I contend that if you want to know which teachers have the best relationships with students, watch classrooms on the first day of school and the last day of school. There is an energy, an excitement on those days that is palpable. This week the best teachers are sending notes home to parents, taking pictures with their students, and putting closure on the school year. They are asking students to write letters to themselves that they will mail years later, and they are showing videos they’ve been building all year.
May is also banquet season. There are scholarship dinners, award and recognition nights, and retirement celebrations. There is chicken and iced tea and cake and dessert. There are certificates and medals and crystal apples and clocks. It’s a busy time of year and one that is not always fully appreciated. At a time that can already be stressful in schools, adding after school events and evening activities can feel like a burden instead of a gift. But this is one of the most important times of our year.

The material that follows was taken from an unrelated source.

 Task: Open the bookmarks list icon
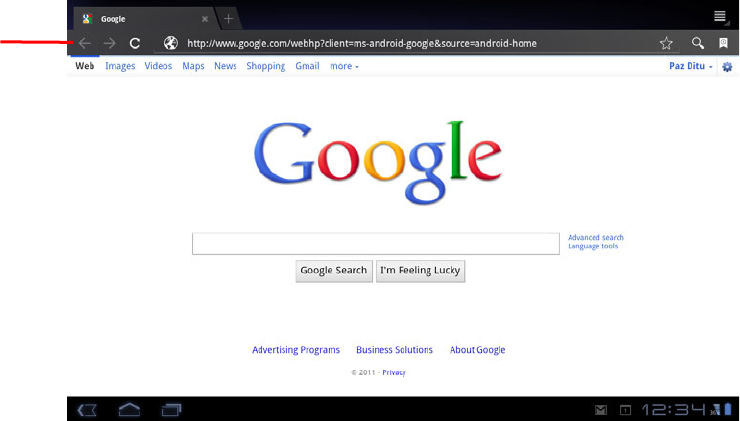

As a middle school teacher, I would read my students the same book on the last day of school every year. And years later if they’d invite me to their graduation, I would give them a copy of the book. It was a tradition. We would tell the stories from the school year and laugh and cry and write in everybody’s yearbook. It was emotionally draining, and I looked forward to it every year.
After a long season of baseball or track, after a year of competing in show choir or debate, teams celebrate with an awards banquet or a recognition night. Records are acknowledged, and trophies are presented. Parents take pictures and coaches make speeches. It is usually a very long night, and it is also a night that will be remembered for the rest of their lives.
I was having a conversation with some friends this week about retirement. We were imaging what we will want when we retire. A party? A lunch? Slipping quietly out the back door without any fanfare? We all have our opinions, but I imagine when the time actually comes, we may feel differently.
Retiring from a job, ending a sports season, or leaving elementary school is emotional, especially if you have had a positive experience. Endings can be hard. Rituals like letters home, awards banquets, and retirement parties can help. They give people a chance to celebrate the experience and in some ways to grieve the loss.
Allowing for opportunities to reflect and reminisce is important. People need the chance to relive the highlights and to retell their stories. As a school leader, be intentional about planning these events for students and staff.
May is always an emotional month in education. We are saying goodbye to our students who have become part of us, and we are saying goodbye to colleagues who have become like family. I hope that you take every opportunity to celebrate this time of year and to say goodbye. Closure matters.